### Pixel coordinate grounding data

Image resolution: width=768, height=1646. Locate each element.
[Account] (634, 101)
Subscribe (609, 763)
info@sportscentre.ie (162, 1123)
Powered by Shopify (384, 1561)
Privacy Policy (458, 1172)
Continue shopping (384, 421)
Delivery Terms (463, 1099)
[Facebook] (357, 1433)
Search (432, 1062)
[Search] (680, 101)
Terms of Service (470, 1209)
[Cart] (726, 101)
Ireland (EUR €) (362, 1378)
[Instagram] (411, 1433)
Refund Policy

### Exercise description
Each line from the one holding "Delivery Terms (463, 1099)" to the end of the data above goes into the answer exactly as written, and no other line does.

### Result of the exercise
Delivery Terms (463, 1099)
[Facebook] (357, 1433)
Search (432, 1062)
[Search] (680, 101)
Terms of Service (470, 1209)
[Cart] (726, 101)
Ireland (EUR €) (362, 1378)
[Instagram] (411, 1433)
Refund Policy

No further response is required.